Detrás del tono escueto y sintético del evangelio de hoy, Lucas sabe plasmar el ritmo abrumador de actividad que solía llevar Jesús en el día a día de su vida pública. La curación de la suegra de Pedro es solo la punta de un tremendo iceberg al que se refiere el evangelista cuando dice que al ponerse el sol, acudían muchos enfermos a que les curara. El Señor podía haber ejercido su medicina general, curando a todos de golpe y con una sola palabra mágica, no solo porque eran muchos sino también porque, con criterio humano, hubiera sido lo más rápido y eficaz. A golpe de clic, el Señor podía haber curado a los cientos de enfermos que acudían a él; es más, a golpe de clic, y ya puestos, el Señor podía haber curado de raíz todas las enfermedades del planeta, de modo que la humanidad de todos los siglos no hubiera tenido que padecer tanto dolor. Y, además de los enfermos, seguía expulsando demonios que, por cierto, ¡son los únicos –entre tantos enfermos- que pronuncian bellísimas confesiones de fe! ¿Es posible que tuvieran ellos más fe que muchos de los enfermos que habían sido curados por el Señor? Y, por si era poco, seguía predicando en las sinagogas, y era tal la fama que iba teniendo, que la gente no le dejaba ni un segundo, y le seguían a donde iba, hasta pedirle que “no se separara de ellos”.

Cualquiera de nosotros, con este ritmo de actividad, estaría ya hablando de estrés, de agobio, de “no tengo tiempo”, “no me da la vida para más”, y todas las demás letanías del estrés, que solemos rezar cuando nos dejamos llevar de la ambición del tiempo. El Señor, en cambio, no parece que sufriera de agobio y de estrés. Porque semejante ritmo de actividad no es sinónimo de activismo y, mucho menos, de estrés. Quizá el secreto está en que sabía retirarse a tiempo a descansar. Pero, claro, sabía descansar; porque, si el mal de nuestro tiempo es el estrés y la depresión, quizá es porque no sabemos descansar bien y a tiempo. Hemos sustituido la cultura del descanso por la cultura del ocio y, así, aunque podemos dedicar nuestras vacaciones a “descansar”, sin embargo, parece que volvemos al día a día laboral y familiar más cansados y con peor humor que cuando nos fuimos. Y, ni el verano logra quitarnos de la boca nuestras letanías del estrés, que seguimos repitiendo en cuanto llevamos media hora reincorporados a nuestra actividad laboral.

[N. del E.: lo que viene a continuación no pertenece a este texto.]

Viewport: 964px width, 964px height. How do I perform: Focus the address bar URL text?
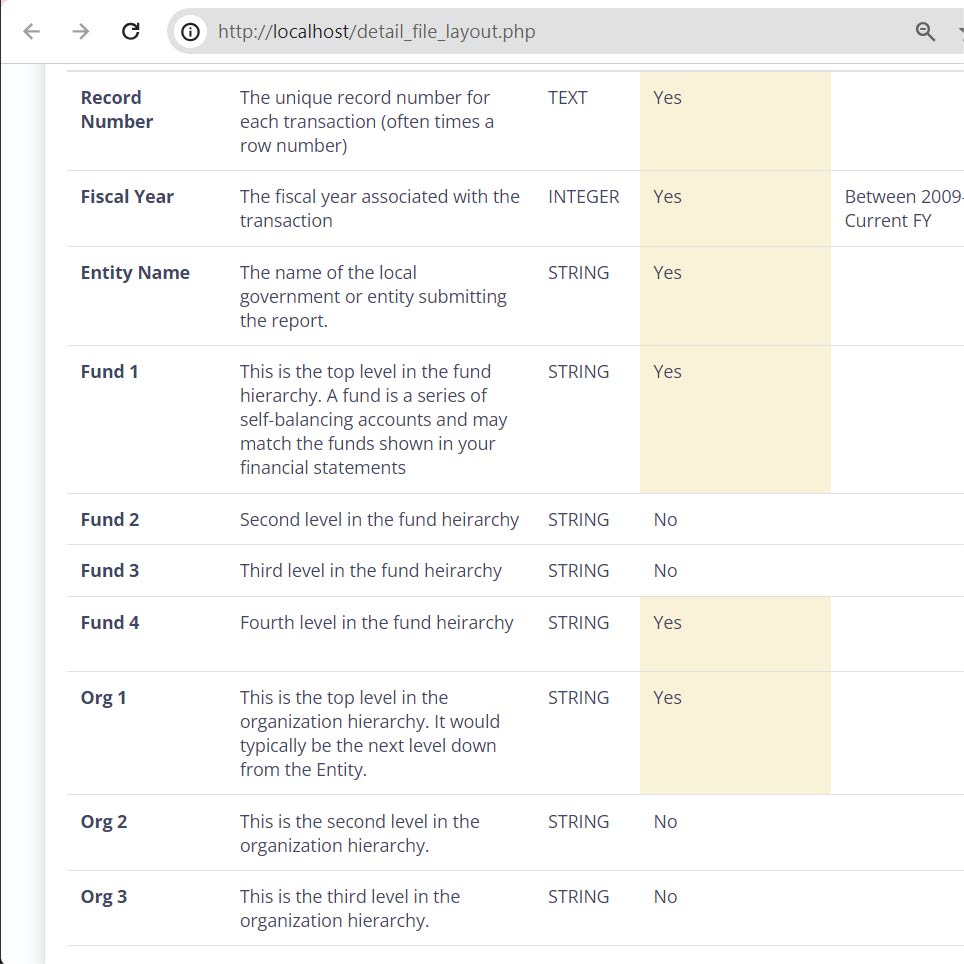(376, 32)
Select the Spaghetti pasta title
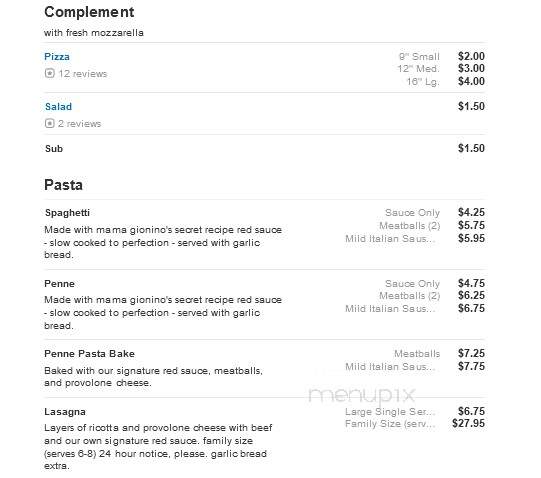This screenshot has width=541, height=478. click(x=67, y=213)
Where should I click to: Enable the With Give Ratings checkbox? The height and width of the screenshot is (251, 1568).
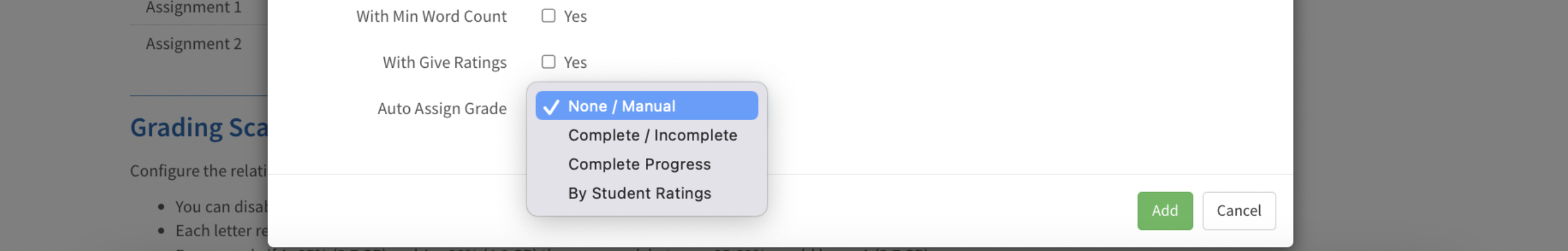548,62
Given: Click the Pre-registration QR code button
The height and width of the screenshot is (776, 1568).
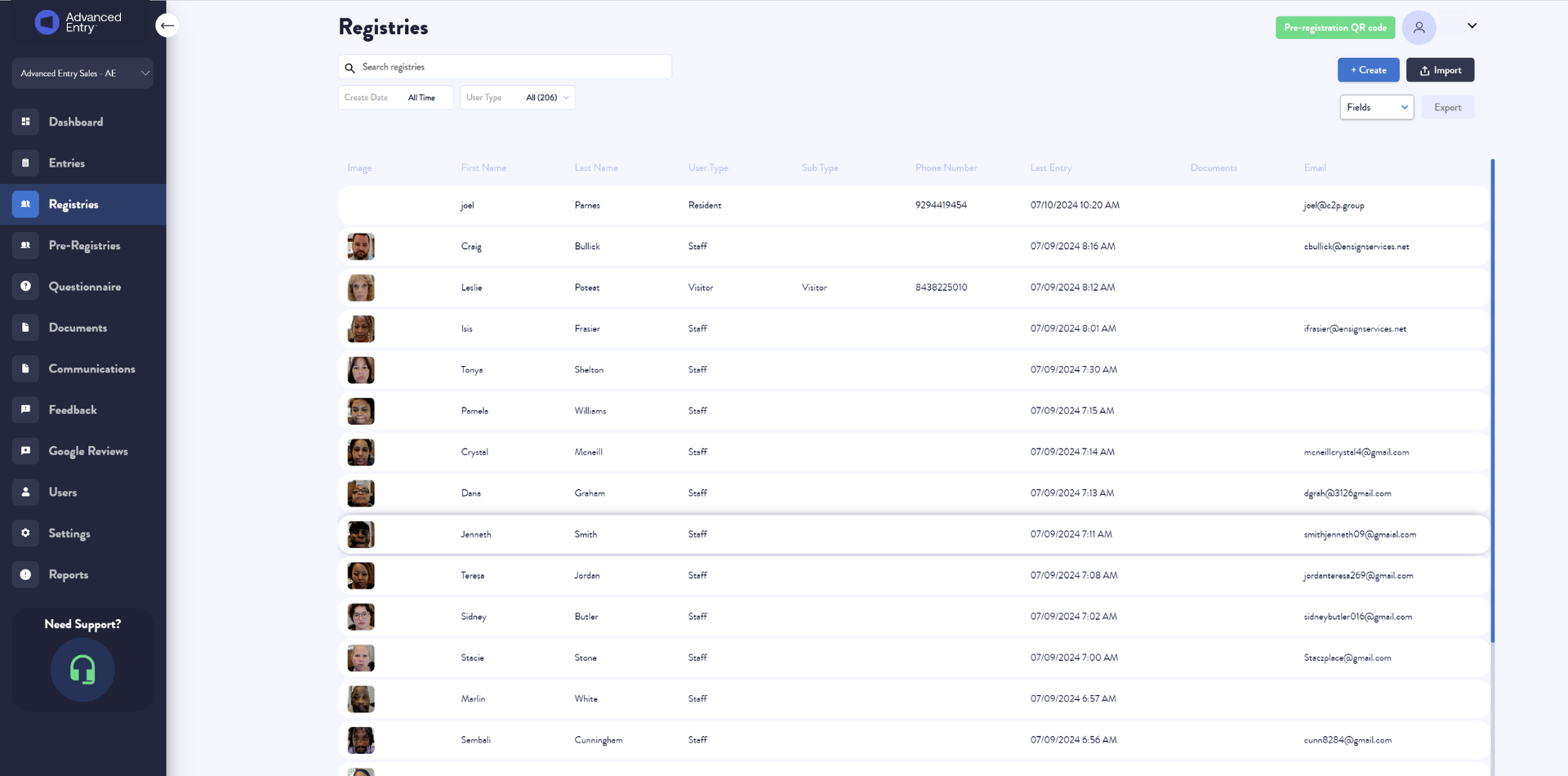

Tampoco parece que el Señor aprovechara toda su actividad y su buena fama para que las multitudes le idolatraran. Porque, una de las tentaciones del apostolado es personificarlo, es decir, servirnos de Dios para hacer crecer y alimentar nuestro ego. Que las multitudes –o no tan multitudes- nos sigan, nos aprecien, nos halaguen, nos reconozcan nuestra labor, etc., no deja de ser gratificante. Pero, en nombre de Dios, podemos convertirnos en el centro del apostolado y hasta convertir ese apostolado en una compensación afectiva por otras carencias de diverso tipo que ocultamos o no queremos reconocer.

El Señor descansaba retirándose a un lugar solitario. Descansar es volver a centrar el corazón en lo importante y vaciarlo de tantos trastos afectivos, que nos entretienen y nos halagan, pero que terminan agostando nuestra vida espiritual. El Señor, que no sabía de ocios…, descansaba su corazón en el Padre y en el Espíritu Santo. Aprendamos nosotros a descansar el corazón y nos libraremos de esas cansinas letanías del estrés, que son tan contagiosas y que todo el mundo repite inútilmente.